The RTEMS BSP Builder forms part of a developers workflow where patches are
tested before being pushed to the repository.
Build Characteristics
---------------------
Build characteristic are the various parts of a build that can varied changing
what is built. RTEMS can vary builds based on:
#. Architecture
#. Board Support Package (BSP)
#. Build Configuration options
#. BSP Options
The BSP Builder provides a template of build variation to try and reduce the
possble combinations to something manageable. It is not realistic to build all
possible combinations on a single machine in reasonible time.
The RTEMS BSP Builder specifies it builds in terms of:
#. Profiles
#. Builds
The RTEMS BSP Builder will build a list of builds for a profile of board
support packages.
Profiles
^^^^^^^^
A profile is named collection of architectures and board support packages. When
the RTEMS BSP Builder is asked to build a specific profile it builds the BSPs
in the specified architectures.
The default configuration provides standard profiles based on
:ref:`Tiers`. They are:
#. ``tier-1`` (default)
#. ``tier-2``
#. ``tier-3``
#. ``tier-4``
Builds
^^^^^^
A build is a list of builds and each BSP in a profiles is built using each
build in the builds list.
The default configuration provides standard builds based around the commonly
varied configure options.
The builds are:
#. ``all`` (default)
#. ``basic``
A ``basic`` build is the ``standard`` or default set configure options.

Supplied information:
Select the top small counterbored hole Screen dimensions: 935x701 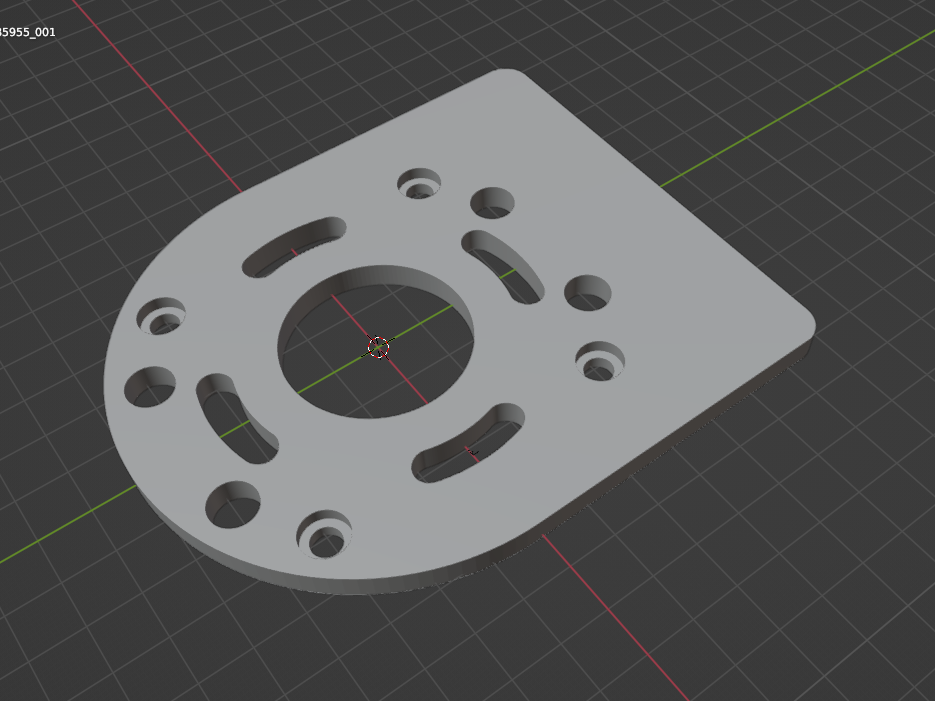tap(417, 185)
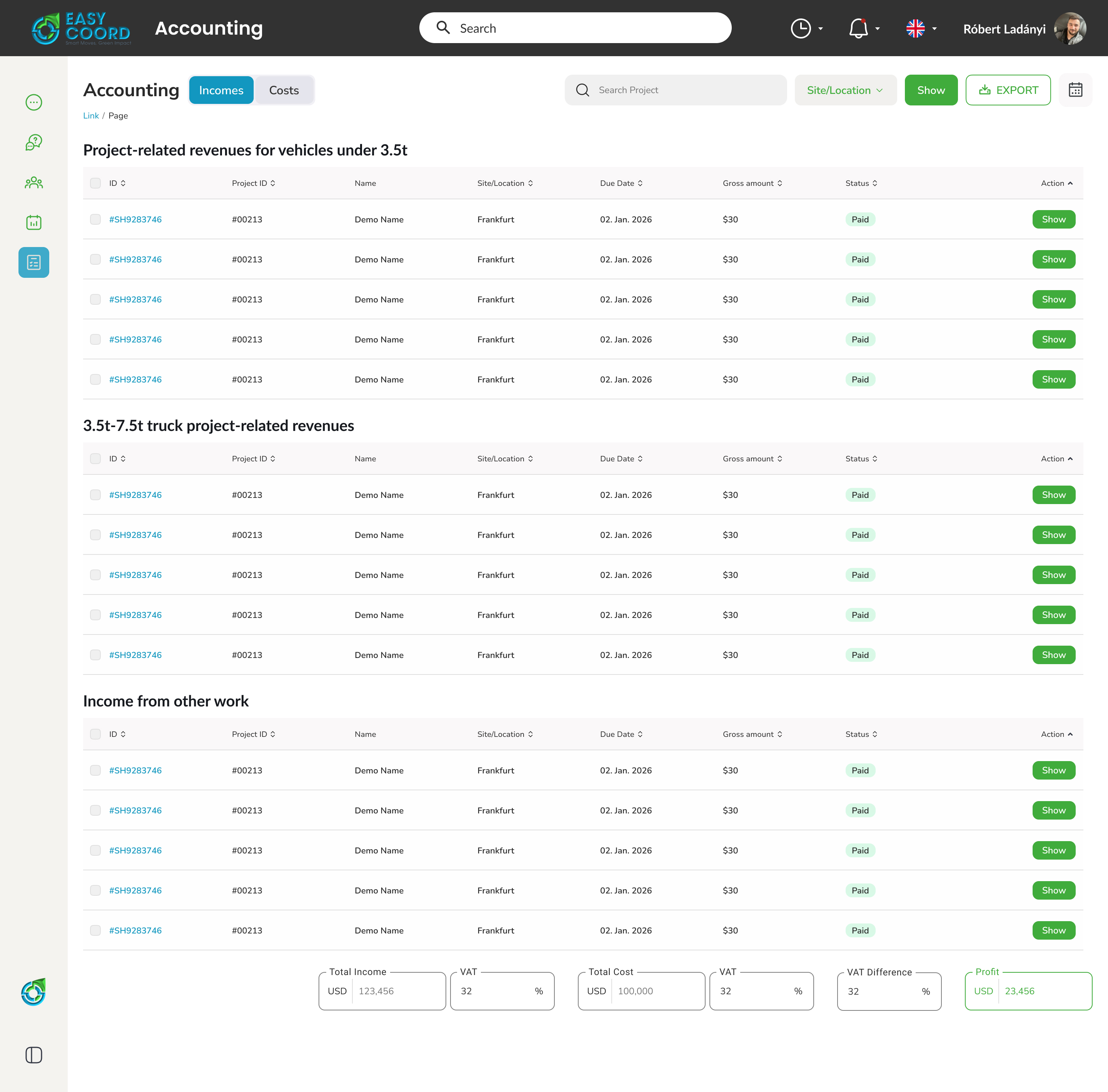
Task: Toggle the sidebar collapse panel icon
Action: (34, 1055)
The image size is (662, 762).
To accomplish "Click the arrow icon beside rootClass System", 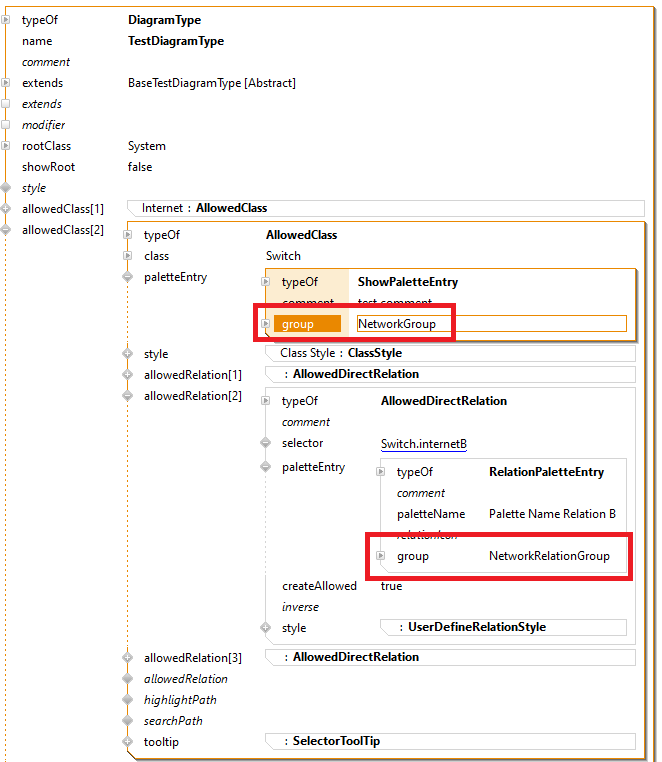I will pyautogui.click(x=6, y=146).
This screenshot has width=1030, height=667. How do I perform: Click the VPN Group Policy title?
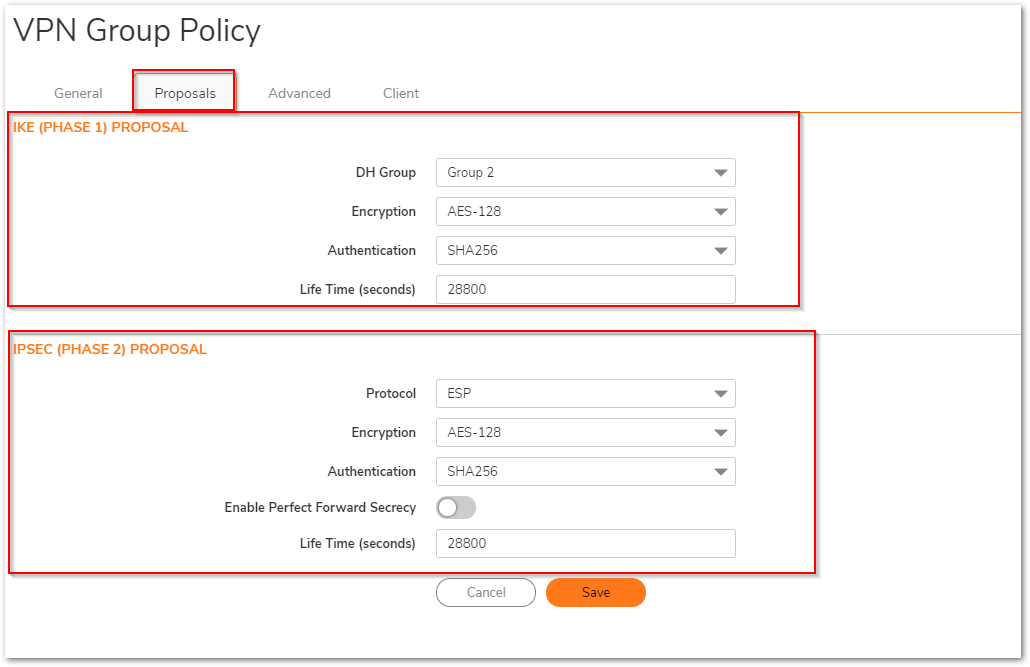tap(137, 31)
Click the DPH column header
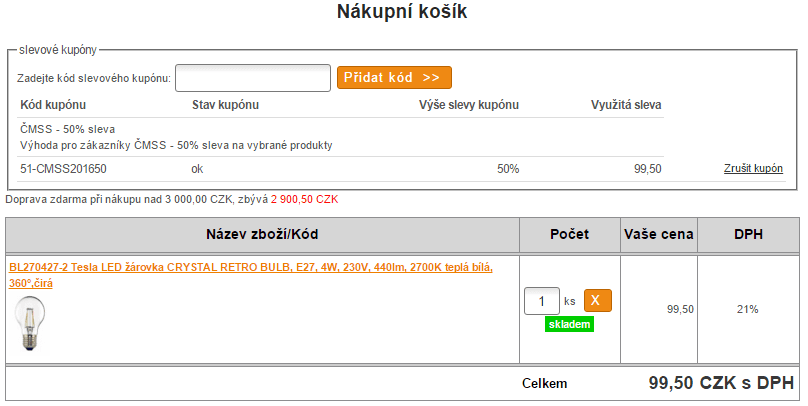The height and width of the screenshot is (406, 808). 748,234
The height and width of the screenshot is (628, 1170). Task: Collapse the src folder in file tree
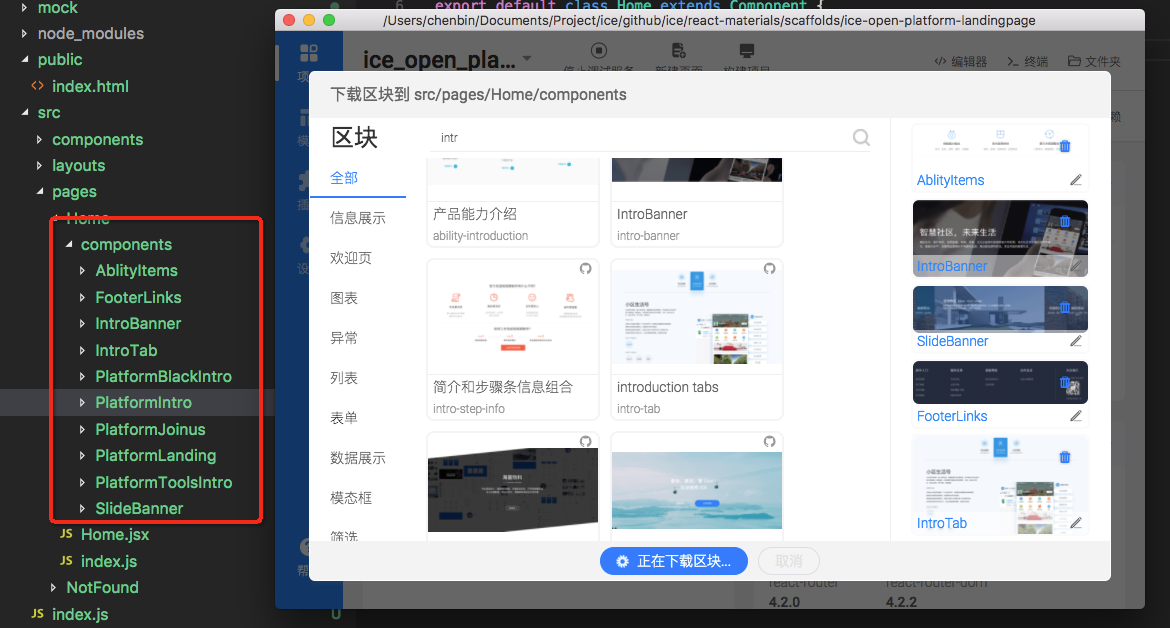[26, 112]
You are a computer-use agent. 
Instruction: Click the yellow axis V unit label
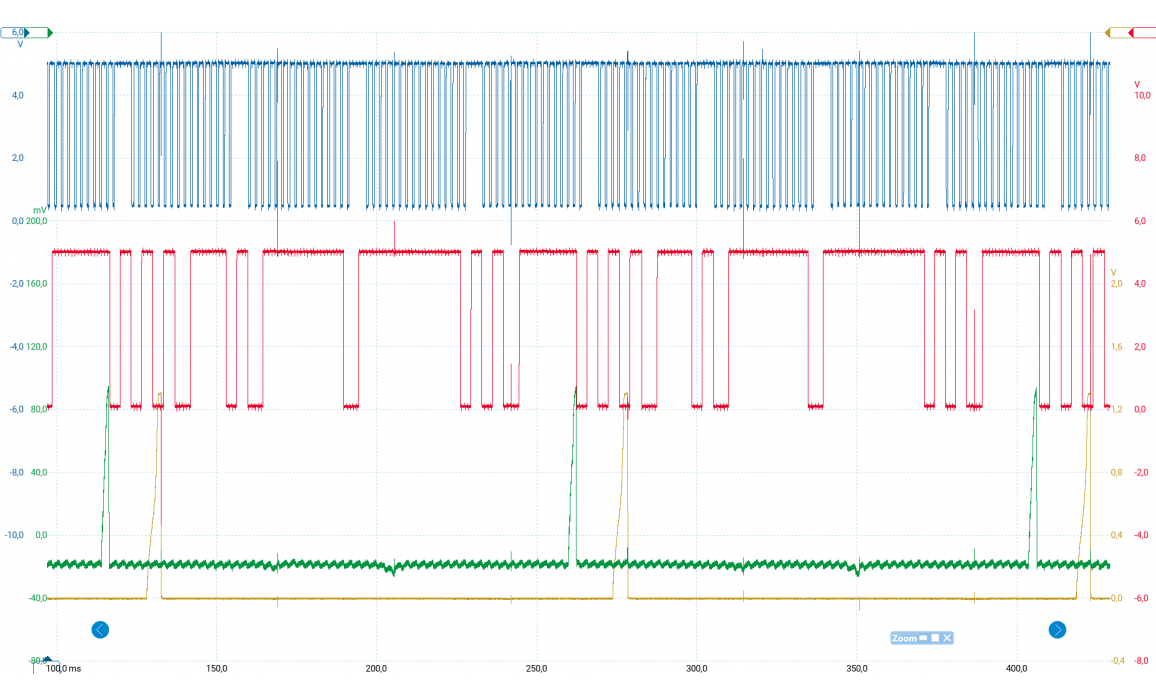1114,272
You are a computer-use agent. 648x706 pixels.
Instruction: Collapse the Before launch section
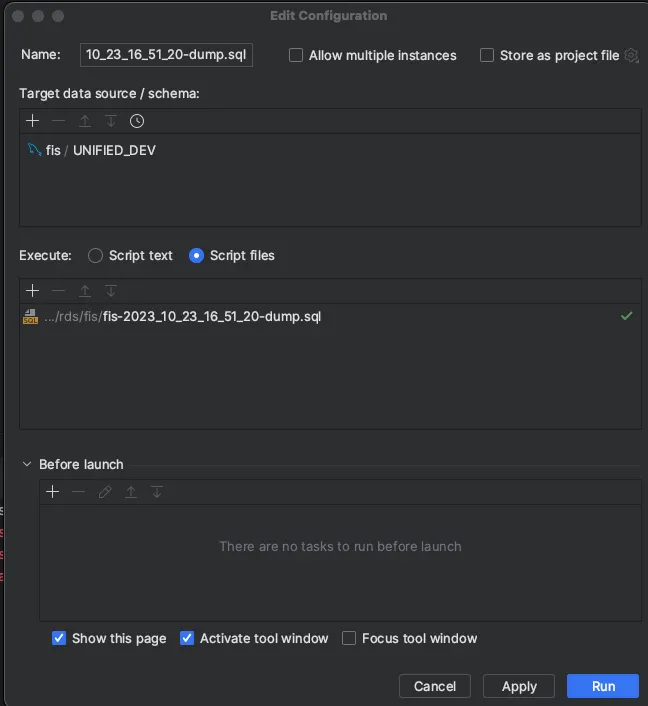pos(27,464)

Exercise set:
1. According to the RTEMS BSP Builder documentation, what can RTEMS vary builds on?
2. Continue the RTEMS BSP Builder documentation from its last line.

Expected outputs:
1. Architecture; Board Support Package (BSP); Build Configuration options; BSP Options

2.
The ``all`` build is:
+-----------------------+-----------------------------------------------------+
| Label | Configure Options |
+-----------------------+-----------------------------------------------------+
| ``debug`` | ``--enable-debug`` |
+-----------------------+-----------------------------------------------------+
| ``profiling`` | ``--enable-profiling`` |
+-----------------------+-----------------------------------------------------+
| ``smp`` | ``--enable-sm`` |
+-----------------------+-----------------------------------------------------+
| ``smp-debug`` | ``--enable-smp --enable-debug`` |
+-----------------------+-----------------------------------------------------+
| ``posix`` | ``--enable-posix`` |
+-----------------------+-----------------------------------------------------+
| ``no-posix`` | ``--disable-posix`` |
+-----------------------+-----------------------------------------------------+
| ``posix-debug`` | ``--enable-posix --enable-debug`` |
+-----------------------+-----------------------------------------------------+
| ``posix-profiling`` | ``--enable-posix --enable-profiling`` |
+-----------------------+-----------------------------------------------------+
| ``posix-smp`` | ``--enable-posix --enable-smp`` |
+-----------------------+-----------------------------------------------------+
| ``network`` | ``--enable-networking`` |
+-----------------------+-----------------------------------------------------+
| ``no-network`` | ``--disable-networking`` |
+-----------------------+-----------------------------------------------------+
| ``network-debug`` | ``--disable-networking`` |
+-----------------------+-----------------------------------------------------+
| ``network-debug`` | ``--enable-debug --enable-networking`` |
+-----------------------+-----------------------------------------------------+
| ``smp-network`` | ``--enable-smp --enable-networking`` |
+-----------------------+-----------------------------------------------------+
| ``smp-network-debug`` | ``--enable-smp --enable-debug --enable-networking`` |
+-----------------------+-----------------------------------------------------+
Command
-------
:program:`rtems-bsp-builder` [options]
.. option:: -?
Display a compact help.
.. option:: -h, --help
Display the full help.
.. option:: --prefix
Prefix to pass to configure then building a BSP.
.. option:: --rtems-tools
The path the RTEMS tools such as the C compiler. This option avoid polluting
your path.
.. option:: --rtems
The path the RTEMS source tree to build.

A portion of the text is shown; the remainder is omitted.